PASSAGE TO READ:
==================================================

VBScript Quiz Answers, Part One

There were a grand total of eight entries to my VBScript quiz -- I think I made it too hard! Congratulations to Steven Bone and Nicholas Allen, who both got all twelve right, with more-or-less correct explanations of what was happening here. Guys, send me your addresses and I'll send you both autographed books just as soon as I get my next box. Should be any day now.

The answers are

1: only d is legal
2: only c is Integer
3: only c is illegal
4: only a is illegal
5: only c never prints False
6: only d is illegal
7: a
8: only c is legal
9: only a is legal
10: only a is illegal
11: only a is not a tautology
12: c

(Hmm, no "b"s. That wasn't intentional. Weird.)

I'll spend the next few entries explaining the answers. But before I get into the details, some jargon.

The standard design for a compiler is as follows: first the text of the program is broken up into tokens by a lexical analyzer, also known as a "lexer" or "scanner". This is analogous to breaking a sentence up into words, numbers, punctuation, etc. Then a parser organizes the tokens into larger units -- expressions, statements, programs. This is analogous to ensuring that a sentence is grammatical. And finally, a code generator generates code from the parse tree. This is analogous to translating the parsed sentence into another language. Finally, the runtime engine executes the generated code.

The various weirdnesses I asked about are results of oddities in the design of the lexer, parser, codegen or runtime. I'll call out which is which as I go.

In general, we want every VBScript program to be a legal VB6 program; VBScript is a subset of VB6. I'll also point out areas where we violate that principle.

1) Which of the following are syntactically legal VBScript statements? Why?

(a)

x = 10&987&654&321
(b) x = 10&987&&654&321
(c) x = 10&987&&654&&321
(d) x = 10&987&&654&&&321

Only (d) is legal. None are legal VB6 statements, so (d) is a violation of the subset principle.

It's well known that you can specify hex literals in VBScript like this:

&h123. It's less well known that you can do the same for octal literals: &o123. It's even less well known that you can omit the o from the octal literal and VBScript will not complain. The VB6 editor will automatically insert the o for you if you try to leave it out.

==================================================

COLLECTED MATERIAL:

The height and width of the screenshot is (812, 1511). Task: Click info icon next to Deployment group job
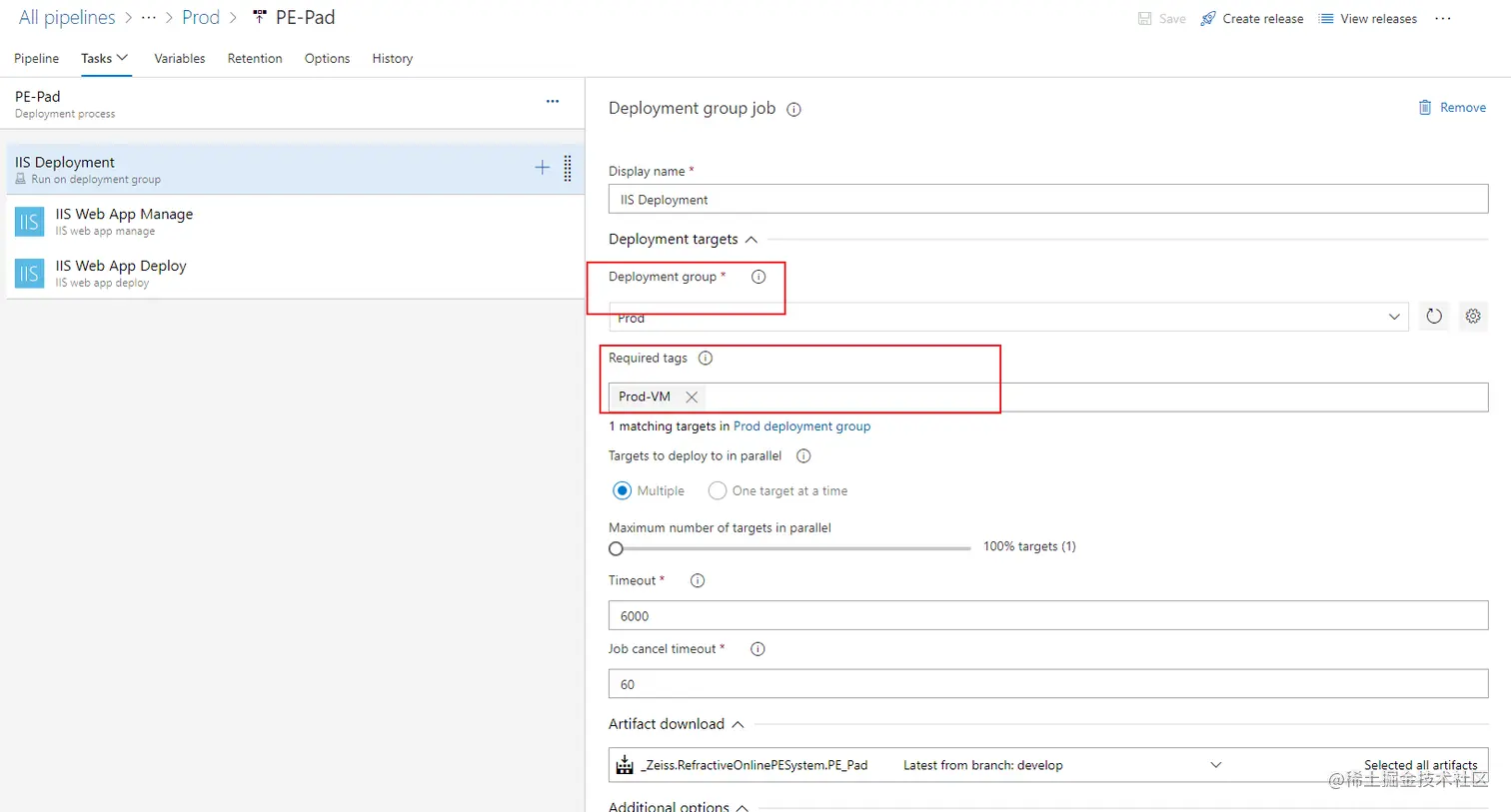tap(793, 110)
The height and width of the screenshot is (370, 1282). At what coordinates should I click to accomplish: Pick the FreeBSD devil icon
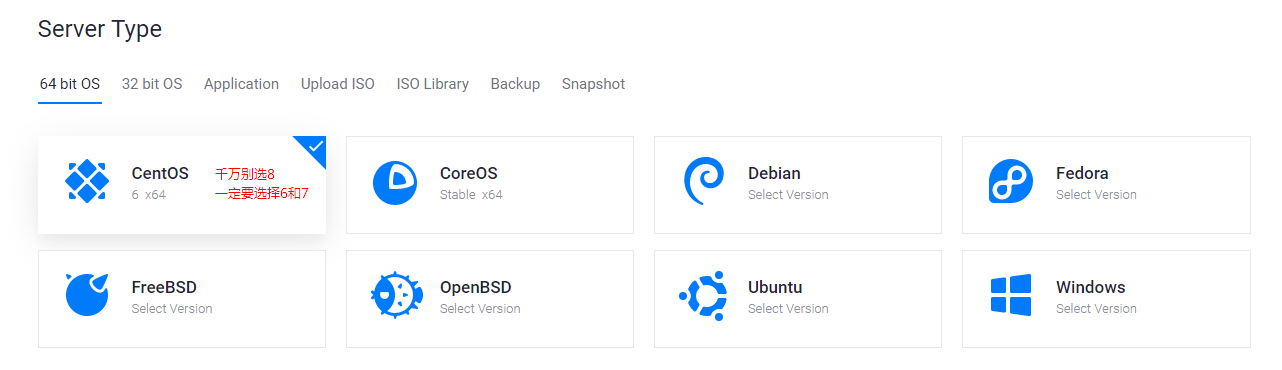click(87, 294)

==================================================

WRITTEN TASKS:
A - Answer these questions using the VBScript quiz post.
(i) How many entries did the quiz receive?
(ii) What two other names does the post give for a lexical analyzer?
(iii) What does the VB6 editor do if you leave the o out of an octal literal?
B - Continue the VBScript quiz post from its final sentence.

EXPECTED RESPONSES:
A -
(i) Eight.
(ii) A "lexer" or a "scanner."
(iii) It automatically inserts the o for you.

B -
It has always seemed bizarre to me that VBScript will accept syntaxes which the VB editor will autocorrect. The reason why the editor automatically corrects the bad syntax is because it’s bad! But there are many cases where VBScript accepts the uncorrected syntax and treats it as though it were correct. In VB6 it is not legal to have the

& operator immediately follow the left-hand operand. VB6 requires spaces around the & operator to prevent exactly this weird lexical ambiguity. VBScript does not require spaces around the & operator, which leads to trouble.

It's also little-known that you can specify that you want a literal to be a long integer rather than a short by appending an

&. One reader pointed out that this is a holdover from the days in VB when you could put a type decoration onto variables. foo$ was a string, for instance. The same reader also noted that VBScript is inconsistent in the semantics of the literal suffix – that’s a bug.

Let’s consider (c). Why is it illegal? Well, look at it from the lexer’s point of view. It knows these rules:

& following a hex or octal literal is part of the literal

& followed by h, o or 0-7 is the start of a hex or octal literal

otherwise, & is a lone ampersand.

Consider (c) in the context of those rules and you’ll see that it breaks up as follows:

x = 10 & 987 & &654& &321

The lexer tells the parser that the program so far goes

ID EQ INT AMP INT AMP INT INT EOL. And the parser takes one look at that thing and says "this isn't a grammatical sentence." You can't have two integers in a row without an operator between them.

Similarly, you can figure out why (a) and (b) are illegal.

This illustrates

severalimportant points. First, the lexer is "greedy". It tries to eat as much as it can when tokenizing each character. Second, it also tries to never look ahead more than one character to figure out what to do next. Third, the parser does not "push back" on the scanner. The parser does not say "no, that didn't work out, see if you can find an alternative lexing that works". (The JScript parser does "push back" due to lexical ambiguities caused by the introduction of literal regular expressions, but that's another story!)

More next week!